Record extracts:

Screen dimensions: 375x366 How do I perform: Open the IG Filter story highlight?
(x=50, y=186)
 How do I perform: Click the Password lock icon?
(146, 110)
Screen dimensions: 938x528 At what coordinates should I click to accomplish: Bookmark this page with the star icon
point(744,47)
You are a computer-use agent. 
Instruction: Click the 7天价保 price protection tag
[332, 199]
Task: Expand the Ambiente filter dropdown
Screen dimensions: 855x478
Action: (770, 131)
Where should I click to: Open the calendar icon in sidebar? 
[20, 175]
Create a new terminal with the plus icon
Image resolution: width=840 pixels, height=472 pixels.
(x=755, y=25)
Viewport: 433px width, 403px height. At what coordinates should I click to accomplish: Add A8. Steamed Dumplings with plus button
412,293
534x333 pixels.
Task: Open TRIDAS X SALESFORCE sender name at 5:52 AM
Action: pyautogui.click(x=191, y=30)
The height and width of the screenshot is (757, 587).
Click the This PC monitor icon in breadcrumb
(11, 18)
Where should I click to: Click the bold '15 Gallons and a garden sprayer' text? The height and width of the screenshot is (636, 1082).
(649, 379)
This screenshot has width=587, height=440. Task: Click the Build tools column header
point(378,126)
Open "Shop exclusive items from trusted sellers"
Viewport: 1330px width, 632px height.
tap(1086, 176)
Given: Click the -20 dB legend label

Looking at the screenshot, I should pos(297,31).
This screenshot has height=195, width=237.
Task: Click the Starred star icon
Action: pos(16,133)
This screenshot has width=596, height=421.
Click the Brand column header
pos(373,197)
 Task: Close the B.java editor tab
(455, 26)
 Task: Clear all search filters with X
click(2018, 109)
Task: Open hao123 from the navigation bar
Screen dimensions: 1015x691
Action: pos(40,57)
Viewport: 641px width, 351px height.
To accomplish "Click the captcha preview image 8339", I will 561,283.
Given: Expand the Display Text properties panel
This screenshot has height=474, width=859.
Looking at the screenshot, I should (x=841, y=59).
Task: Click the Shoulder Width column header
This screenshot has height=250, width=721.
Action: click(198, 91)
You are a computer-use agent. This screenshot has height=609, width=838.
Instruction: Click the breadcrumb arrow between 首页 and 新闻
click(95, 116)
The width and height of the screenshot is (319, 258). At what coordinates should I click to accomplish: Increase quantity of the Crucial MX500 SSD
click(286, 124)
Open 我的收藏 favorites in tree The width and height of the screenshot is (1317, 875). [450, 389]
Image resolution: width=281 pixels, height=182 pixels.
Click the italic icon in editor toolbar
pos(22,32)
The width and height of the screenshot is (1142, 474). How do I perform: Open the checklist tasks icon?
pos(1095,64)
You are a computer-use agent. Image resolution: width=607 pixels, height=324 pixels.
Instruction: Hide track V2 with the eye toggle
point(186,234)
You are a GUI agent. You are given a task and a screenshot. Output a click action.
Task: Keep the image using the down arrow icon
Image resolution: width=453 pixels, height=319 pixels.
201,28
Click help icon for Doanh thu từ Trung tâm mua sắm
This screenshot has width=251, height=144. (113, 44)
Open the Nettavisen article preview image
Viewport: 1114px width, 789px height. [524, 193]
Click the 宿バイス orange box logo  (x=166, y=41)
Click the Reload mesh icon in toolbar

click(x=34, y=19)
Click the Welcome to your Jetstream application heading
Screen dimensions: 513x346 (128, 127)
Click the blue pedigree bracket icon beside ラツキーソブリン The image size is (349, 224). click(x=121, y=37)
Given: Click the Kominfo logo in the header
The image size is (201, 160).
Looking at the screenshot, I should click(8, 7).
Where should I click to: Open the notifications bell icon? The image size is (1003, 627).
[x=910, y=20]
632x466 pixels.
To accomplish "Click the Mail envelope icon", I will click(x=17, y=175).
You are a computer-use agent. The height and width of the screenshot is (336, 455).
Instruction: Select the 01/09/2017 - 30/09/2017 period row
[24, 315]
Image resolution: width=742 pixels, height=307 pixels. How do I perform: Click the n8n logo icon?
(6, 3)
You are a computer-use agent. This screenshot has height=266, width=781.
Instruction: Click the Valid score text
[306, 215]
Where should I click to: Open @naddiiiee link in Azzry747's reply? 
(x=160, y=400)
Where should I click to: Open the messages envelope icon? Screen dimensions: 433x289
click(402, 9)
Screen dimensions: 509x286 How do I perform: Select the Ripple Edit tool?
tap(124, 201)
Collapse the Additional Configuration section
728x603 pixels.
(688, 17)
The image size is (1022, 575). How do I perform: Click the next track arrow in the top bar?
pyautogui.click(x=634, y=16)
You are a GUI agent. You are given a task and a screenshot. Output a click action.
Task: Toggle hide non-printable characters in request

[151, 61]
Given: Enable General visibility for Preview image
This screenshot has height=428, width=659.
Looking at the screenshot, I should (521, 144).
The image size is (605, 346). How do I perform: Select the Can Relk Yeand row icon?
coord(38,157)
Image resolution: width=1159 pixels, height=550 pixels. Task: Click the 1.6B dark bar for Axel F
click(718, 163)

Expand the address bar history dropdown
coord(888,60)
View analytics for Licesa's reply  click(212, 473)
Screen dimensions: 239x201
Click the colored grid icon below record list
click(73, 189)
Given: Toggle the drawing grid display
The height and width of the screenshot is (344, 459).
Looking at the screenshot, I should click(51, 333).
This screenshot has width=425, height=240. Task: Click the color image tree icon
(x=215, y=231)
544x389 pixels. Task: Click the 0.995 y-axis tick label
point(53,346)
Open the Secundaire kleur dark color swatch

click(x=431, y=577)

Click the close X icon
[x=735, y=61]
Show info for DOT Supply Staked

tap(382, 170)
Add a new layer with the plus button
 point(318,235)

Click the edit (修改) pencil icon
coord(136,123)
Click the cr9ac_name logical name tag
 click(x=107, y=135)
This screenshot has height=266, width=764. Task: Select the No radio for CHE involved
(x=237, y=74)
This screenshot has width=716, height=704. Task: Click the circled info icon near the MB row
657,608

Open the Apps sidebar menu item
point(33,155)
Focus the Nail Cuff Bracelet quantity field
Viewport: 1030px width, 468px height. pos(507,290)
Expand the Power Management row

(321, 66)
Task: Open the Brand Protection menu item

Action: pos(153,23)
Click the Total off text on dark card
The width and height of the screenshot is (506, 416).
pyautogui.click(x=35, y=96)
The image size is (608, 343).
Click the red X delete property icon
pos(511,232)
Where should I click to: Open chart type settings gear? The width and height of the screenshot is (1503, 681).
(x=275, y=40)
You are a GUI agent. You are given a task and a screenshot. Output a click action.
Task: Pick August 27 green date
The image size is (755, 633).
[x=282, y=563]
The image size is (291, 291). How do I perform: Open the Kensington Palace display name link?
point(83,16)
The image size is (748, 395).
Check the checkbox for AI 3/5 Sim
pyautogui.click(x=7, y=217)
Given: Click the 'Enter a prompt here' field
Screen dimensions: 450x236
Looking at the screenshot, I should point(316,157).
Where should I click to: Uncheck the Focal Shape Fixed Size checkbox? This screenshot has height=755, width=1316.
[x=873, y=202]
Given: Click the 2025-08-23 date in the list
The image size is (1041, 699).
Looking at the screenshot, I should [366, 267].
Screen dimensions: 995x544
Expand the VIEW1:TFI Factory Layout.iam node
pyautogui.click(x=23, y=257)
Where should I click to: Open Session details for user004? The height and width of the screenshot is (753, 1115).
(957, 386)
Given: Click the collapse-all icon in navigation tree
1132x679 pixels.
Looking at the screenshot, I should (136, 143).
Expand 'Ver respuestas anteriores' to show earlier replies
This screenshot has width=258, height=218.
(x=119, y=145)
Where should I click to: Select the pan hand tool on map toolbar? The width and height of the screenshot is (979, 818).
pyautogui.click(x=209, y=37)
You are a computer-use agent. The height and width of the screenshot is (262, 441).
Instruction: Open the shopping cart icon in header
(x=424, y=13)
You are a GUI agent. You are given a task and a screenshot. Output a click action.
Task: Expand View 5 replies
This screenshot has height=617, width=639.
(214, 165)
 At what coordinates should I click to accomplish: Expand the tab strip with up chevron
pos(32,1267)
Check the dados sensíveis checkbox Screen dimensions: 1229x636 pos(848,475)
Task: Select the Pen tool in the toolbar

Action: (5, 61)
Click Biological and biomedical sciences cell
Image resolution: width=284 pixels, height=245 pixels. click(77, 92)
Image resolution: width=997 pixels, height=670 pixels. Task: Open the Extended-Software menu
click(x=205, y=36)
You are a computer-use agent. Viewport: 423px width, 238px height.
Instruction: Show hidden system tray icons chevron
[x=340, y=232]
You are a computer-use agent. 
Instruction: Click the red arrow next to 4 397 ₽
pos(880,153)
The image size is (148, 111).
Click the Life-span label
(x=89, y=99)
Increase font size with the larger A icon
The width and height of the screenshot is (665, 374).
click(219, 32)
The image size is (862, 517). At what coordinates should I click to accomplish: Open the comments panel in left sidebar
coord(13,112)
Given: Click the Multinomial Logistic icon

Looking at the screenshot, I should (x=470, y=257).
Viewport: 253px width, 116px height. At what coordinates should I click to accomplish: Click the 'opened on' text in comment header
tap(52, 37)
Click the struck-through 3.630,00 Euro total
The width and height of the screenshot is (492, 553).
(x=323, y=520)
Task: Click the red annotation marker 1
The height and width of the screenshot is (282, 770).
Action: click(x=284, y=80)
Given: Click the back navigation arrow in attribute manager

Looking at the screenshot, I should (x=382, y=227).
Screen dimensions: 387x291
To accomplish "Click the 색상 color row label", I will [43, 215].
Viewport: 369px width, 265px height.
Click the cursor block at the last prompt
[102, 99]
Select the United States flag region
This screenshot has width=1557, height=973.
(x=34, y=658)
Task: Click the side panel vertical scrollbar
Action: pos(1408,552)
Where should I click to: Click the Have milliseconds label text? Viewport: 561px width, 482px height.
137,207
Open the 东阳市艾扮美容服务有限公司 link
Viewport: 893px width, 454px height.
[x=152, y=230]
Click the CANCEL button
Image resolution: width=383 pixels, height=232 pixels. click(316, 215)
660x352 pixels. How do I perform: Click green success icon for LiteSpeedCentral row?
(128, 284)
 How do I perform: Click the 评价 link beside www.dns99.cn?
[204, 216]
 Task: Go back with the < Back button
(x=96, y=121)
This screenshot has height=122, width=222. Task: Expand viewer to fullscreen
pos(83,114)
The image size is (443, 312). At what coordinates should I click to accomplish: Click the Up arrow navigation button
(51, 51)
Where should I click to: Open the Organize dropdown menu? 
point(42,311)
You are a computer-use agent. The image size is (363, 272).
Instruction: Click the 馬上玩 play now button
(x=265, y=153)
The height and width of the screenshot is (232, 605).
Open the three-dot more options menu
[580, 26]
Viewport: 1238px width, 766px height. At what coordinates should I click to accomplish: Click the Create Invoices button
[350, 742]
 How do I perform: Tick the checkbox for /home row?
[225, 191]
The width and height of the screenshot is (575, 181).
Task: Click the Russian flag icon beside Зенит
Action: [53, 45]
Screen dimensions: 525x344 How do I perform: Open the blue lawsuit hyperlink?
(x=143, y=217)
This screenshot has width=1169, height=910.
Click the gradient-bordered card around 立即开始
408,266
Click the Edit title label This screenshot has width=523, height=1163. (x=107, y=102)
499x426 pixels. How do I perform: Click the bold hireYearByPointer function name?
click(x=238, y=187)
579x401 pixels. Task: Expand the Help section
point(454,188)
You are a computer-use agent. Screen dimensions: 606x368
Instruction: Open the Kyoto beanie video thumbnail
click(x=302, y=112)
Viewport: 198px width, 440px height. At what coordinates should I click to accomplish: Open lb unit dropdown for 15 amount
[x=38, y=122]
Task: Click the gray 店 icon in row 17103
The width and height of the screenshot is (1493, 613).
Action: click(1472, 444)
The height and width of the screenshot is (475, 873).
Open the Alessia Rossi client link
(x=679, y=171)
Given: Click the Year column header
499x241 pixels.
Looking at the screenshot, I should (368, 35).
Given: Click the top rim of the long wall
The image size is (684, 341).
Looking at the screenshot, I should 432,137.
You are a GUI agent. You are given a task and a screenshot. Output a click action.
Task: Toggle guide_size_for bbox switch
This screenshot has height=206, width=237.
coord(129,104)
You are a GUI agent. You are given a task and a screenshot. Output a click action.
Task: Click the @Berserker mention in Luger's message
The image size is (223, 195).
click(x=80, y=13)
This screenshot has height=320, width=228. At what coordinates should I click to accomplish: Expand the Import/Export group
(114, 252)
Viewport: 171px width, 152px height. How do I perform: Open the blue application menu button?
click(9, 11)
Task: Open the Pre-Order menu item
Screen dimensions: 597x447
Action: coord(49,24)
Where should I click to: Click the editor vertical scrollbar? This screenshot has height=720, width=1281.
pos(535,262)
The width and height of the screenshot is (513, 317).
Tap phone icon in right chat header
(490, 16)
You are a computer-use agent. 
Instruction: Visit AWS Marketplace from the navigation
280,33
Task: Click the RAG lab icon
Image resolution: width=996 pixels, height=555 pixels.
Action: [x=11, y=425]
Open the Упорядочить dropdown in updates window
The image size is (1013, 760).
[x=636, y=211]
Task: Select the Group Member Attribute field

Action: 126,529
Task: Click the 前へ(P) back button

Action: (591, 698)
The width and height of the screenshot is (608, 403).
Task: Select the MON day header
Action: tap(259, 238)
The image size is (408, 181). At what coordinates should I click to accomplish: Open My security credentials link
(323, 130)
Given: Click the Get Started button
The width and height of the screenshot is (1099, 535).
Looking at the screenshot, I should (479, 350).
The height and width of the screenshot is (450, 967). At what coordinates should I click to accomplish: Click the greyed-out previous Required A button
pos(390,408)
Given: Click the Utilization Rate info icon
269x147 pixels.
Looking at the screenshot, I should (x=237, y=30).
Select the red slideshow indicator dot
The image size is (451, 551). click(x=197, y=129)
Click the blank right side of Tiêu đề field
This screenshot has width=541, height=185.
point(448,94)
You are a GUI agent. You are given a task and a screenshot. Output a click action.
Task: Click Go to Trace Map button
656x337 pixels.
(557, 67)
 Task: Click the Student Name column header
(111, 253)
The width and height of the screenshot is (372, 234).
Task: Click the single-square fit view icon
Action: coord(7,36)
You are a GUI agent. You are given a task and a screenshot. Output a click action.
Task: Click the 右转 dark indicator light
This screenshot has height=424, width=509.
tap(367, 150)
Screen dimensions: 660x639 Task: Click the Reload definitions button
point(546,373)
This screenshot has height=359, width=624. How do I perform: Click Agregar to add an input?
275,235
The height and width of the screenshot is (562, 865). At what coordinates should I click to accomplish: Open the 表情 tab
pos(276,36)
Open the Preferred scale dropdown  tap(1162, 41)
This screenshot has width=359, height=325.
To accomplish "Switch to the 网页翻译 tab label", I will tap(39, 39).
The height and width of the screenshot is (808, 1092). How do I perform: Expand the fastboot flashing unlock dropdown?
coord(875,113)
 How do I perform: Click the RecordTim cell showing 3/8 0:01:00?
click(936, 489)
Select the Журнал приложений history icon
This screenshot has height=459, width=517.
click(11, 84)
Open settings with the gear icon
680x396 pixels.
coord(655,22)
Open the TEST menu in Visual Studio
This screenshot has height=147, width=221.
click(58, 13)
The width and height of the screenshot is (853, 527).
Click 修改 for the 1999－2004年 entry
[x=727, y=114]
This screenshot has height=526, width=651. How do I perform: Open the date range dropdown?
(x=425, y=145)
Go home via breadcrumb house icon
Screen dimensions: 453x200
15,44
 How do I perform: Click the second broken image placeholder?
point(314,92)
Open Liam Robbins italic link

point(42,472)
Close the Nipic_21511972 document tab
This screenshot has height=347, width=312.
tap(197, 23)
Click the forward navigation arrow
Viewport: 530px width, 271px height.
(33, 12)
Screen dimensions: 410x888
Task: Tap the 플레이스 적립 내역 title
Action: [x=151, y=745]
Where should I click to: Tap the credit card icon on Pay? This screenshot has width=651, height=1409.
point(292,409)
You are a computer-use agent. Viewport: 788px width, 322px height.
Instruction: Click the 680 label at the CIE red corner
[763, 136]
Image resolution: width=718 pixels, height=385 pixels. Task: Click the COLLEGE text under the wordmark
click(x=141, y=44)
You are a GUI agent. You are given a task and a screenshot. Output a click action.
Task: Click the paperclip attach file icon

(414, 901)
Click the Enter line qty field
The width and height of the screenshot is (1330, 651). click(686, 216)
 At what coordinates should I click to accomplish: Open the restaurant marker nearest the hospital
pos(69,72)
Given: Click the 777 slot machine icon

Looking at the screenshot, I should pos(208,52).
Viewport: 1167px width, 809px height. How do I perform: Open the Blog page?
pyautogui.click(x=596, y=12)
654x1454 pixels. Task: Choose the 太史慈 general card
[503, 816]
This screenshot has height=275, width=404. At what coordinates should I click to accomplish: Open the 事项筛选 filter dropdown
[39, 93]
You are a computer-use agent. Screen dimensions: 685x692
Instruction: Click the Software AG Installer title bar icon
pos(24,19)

Task item:
All lines above from the one containing "Given: Click the collapse-all" to the one containing "The image size is (148, 111)." must be repeated exactly, both lines included, and no others.

Finished exercise:
Given: Click the collapse-all icon in navigation tree
1132x679 pixels.
Looking at the screenshot, I should (136, 143).
Expand 'Ver respuestas anteriores' to show earlier replies
This screenshot has width=258, height=218.
(x=119, y=145)
Where should I click to: Select the pan hand tool on map toolbar? The width and height of the screenshot is (979, 818).
pyautogui.click(x=209, y=37)
You are a computer-use agent. The height and width of the screenshot is (262, 441).
Instruction: Open the shopping cart icon in header
(x=424, y=13)
You are a GUI agent. You are given a task and a screenshot. Output a click action.
Task: Expand View 5 replies
This screenshot has height=617, width=639.
(214, 165)
 At what coordinates should I click to accomplish: Expand the tab strip with up chevron
pos(32,1267)
Check the dados sensíveis checkbox Screen dimensions: 1229x636 pos(848,475)
Task: Select the Pen tool in the toolbar

Action: (5, 61)
Click Biological and biomedical sciences cell
Image resolution: width=284 pixels, height=245 pixels. click(77, 92)
Image resolution: width=997 pixels, height=670 pixels. Task: Open the Extended-Software menu
click(x=205, y=36)
You are a computer-use agent. Viewport: 423px width, 238px height.
Instruction: Show hidden system tray icons chevron
[x=340, y=232]
You are a computer-use agent. 
Instruction: Click the red arrow next to 4 397 ₽
pos(880,153)
The image size is (148, 111).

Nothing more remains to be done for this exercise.